The internet plays such a big part in our lives, but most people don’t think about the infrastructure supporting it—except, of course, when it fails.
Now, taking a business owner’s point of view, you can own all the software and hardware you need to provide your service, but it also includes regular maintenance. For example, in software, you need to add security fixes, patches, updates, make backups, and so on. As for hardware, you must consider electricity, network cabling, internet provider, securing your building, hardware failures, and more.

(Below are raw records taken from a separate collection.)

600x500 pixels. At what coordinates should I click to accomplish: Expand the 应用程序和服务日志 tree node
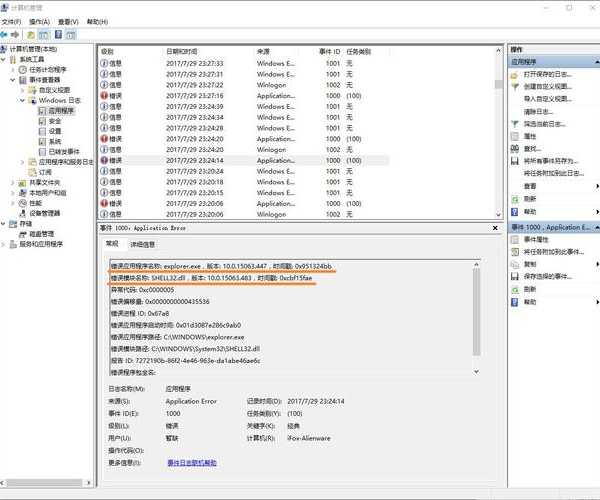click(22, 161)
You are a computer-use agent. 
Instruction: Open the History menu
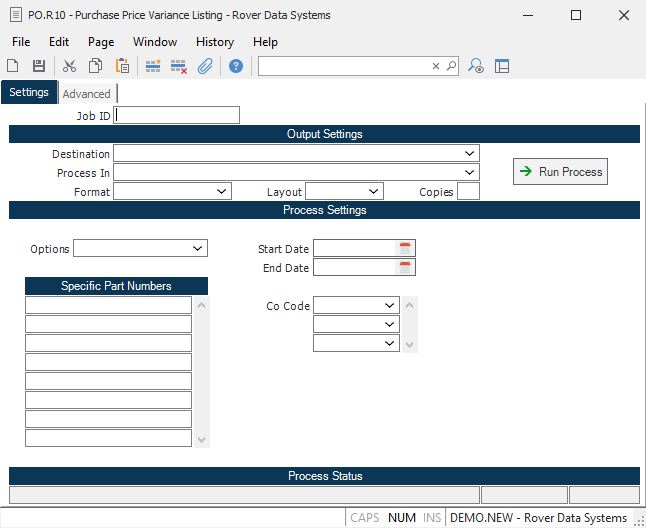click(214, 42)
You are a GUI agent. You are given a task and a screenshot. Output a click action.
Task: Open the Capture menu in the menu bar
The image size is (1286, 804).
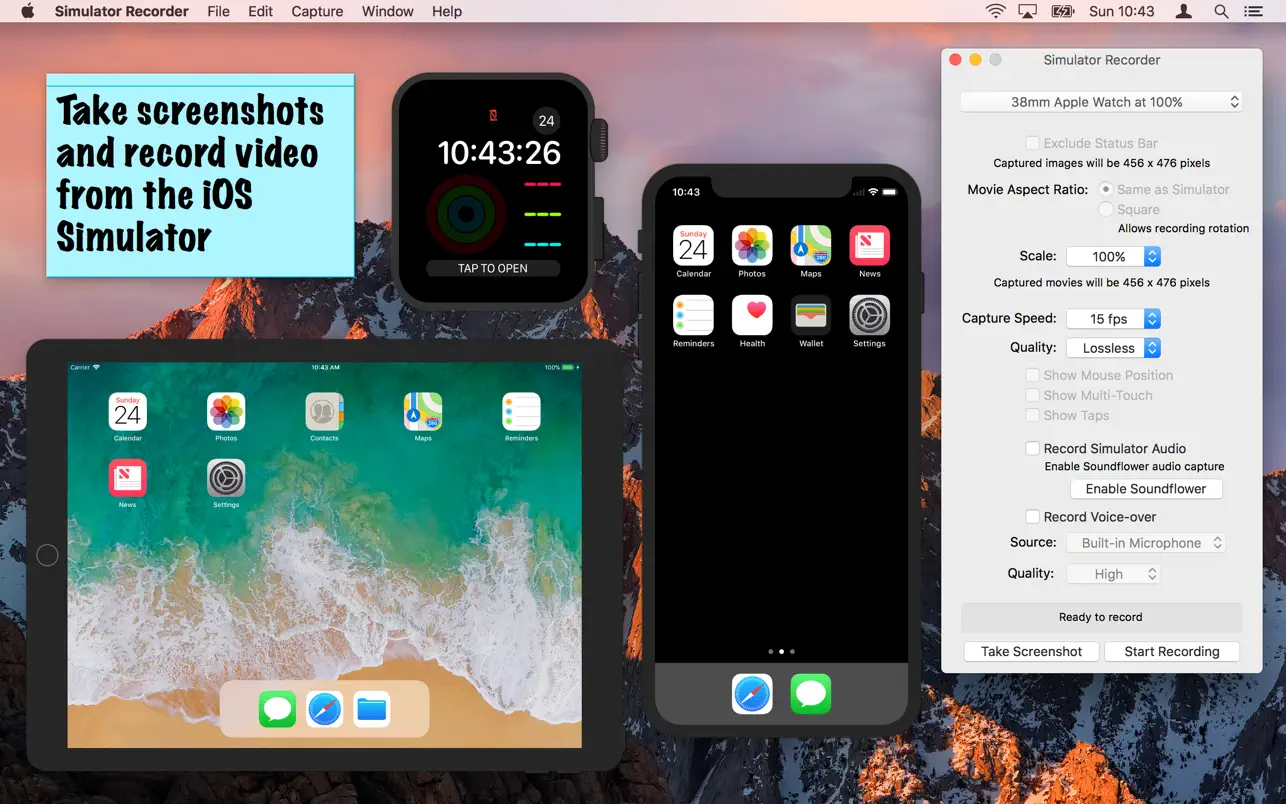[317, 11]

So, to leverage part of the maintenance tasks for running your application, you use a cloud provider, which will handle all the maintenance activities, leaving you to focus on your business. One of the most used is Amazon Web Services (AWS). AWS has the infrastructure your application needs, the security measures you must comply with, and most of the software to support your business.
Still, nothing is perfect, and even AWS may fail. However, one way to be prepared for when it happens is to monitor the services you use. AWS already provides some monitoring features, but they can either be too expensive or not provide the information in a way that’s easy to visualize to take proper action.

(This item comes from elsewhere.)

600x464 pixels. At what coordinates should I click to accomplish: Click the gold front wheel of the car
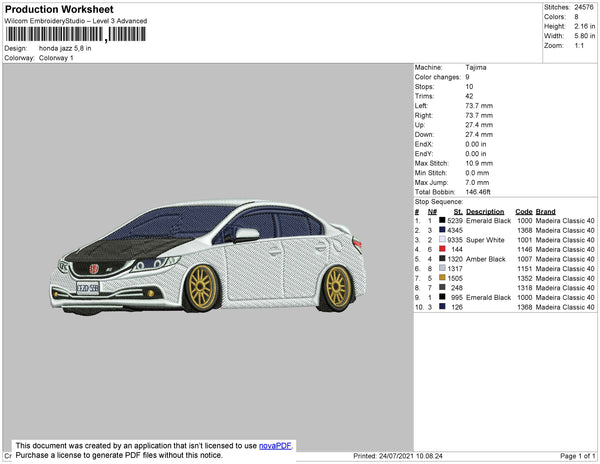point(203,287)

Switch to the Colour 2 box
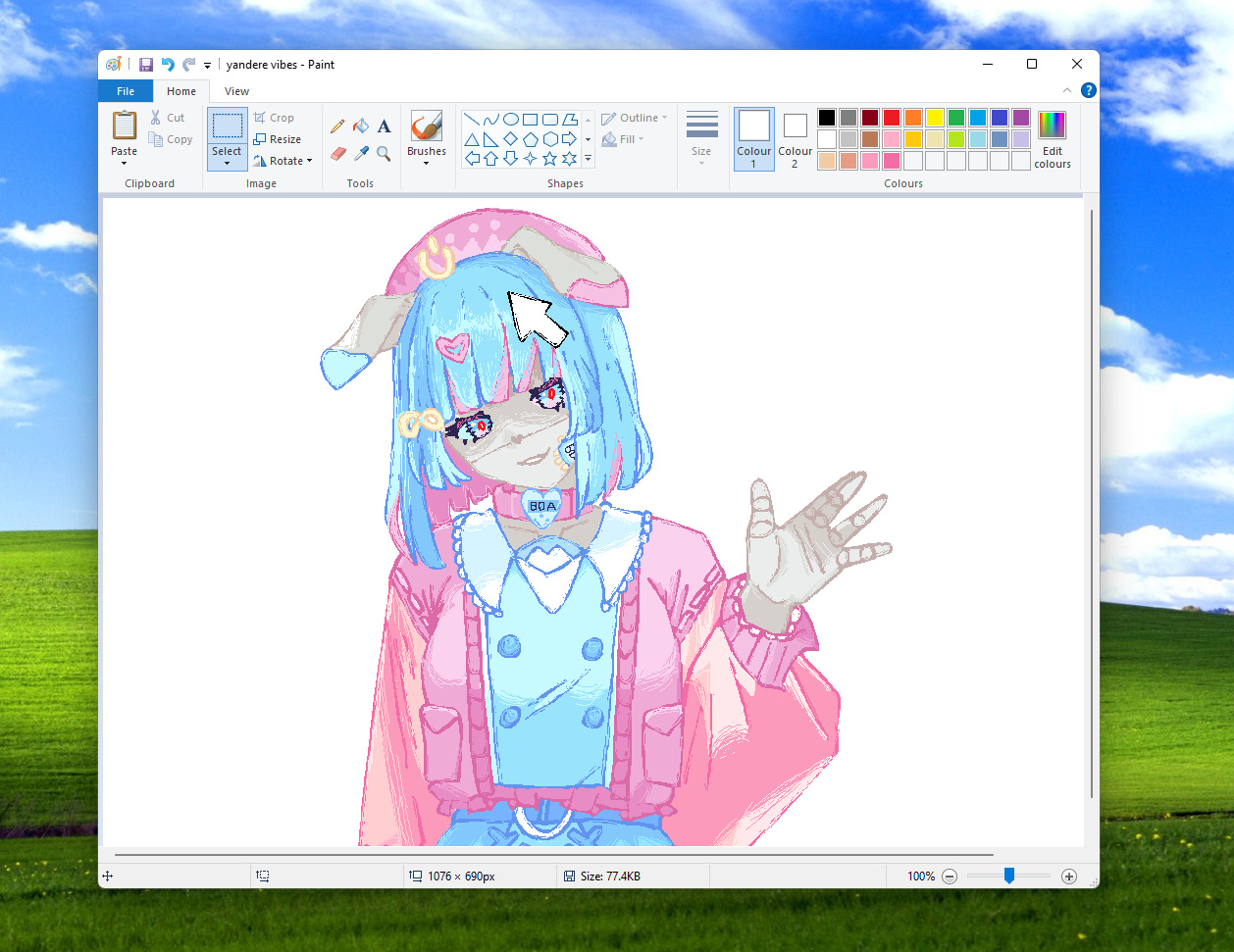coord(795,138)
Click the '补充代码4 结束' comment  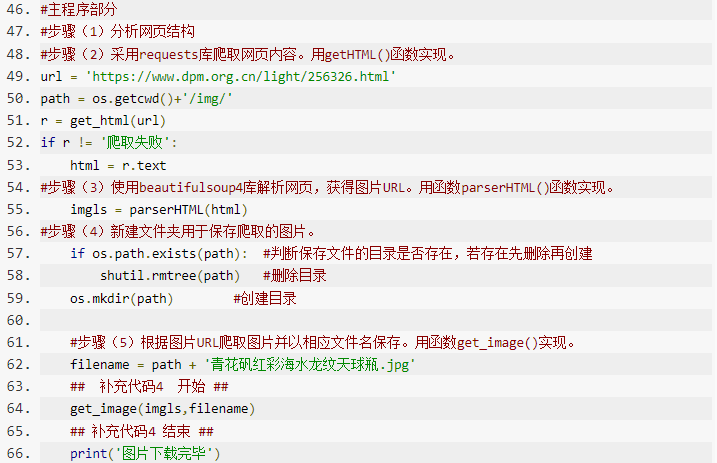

Here, I’ll show you how to create monitoring practices, what services to monitor, and what information to measure.
Monitoring Practices
There are a lot of elements involved in cloud services, and it’s easy to get lost. As recommended by AWS, keep in mind the following topics.
Monitoring Goals
What do you want to achieve by monitoring your services? Is it to make sure they’re up and running? That your services are performing correctly? Do you want to ensure resource consumption is according to your budget? Does your service present any failures, or are they critical?
Answering the above questions will help you focus on the elements that provide you the best insights into your service’s health. These answers will also guide you on what resources to monitor, how often, what tools to use, and how to get notified if an unexpected issue arises.
Resources to Monitor
Monitoring every link in a cloud service chain can be cumbersome. Additionally, it can involve a lot of additional resources, which you also have to pay for. So, you must focus on vital resources to ensure your services are running well.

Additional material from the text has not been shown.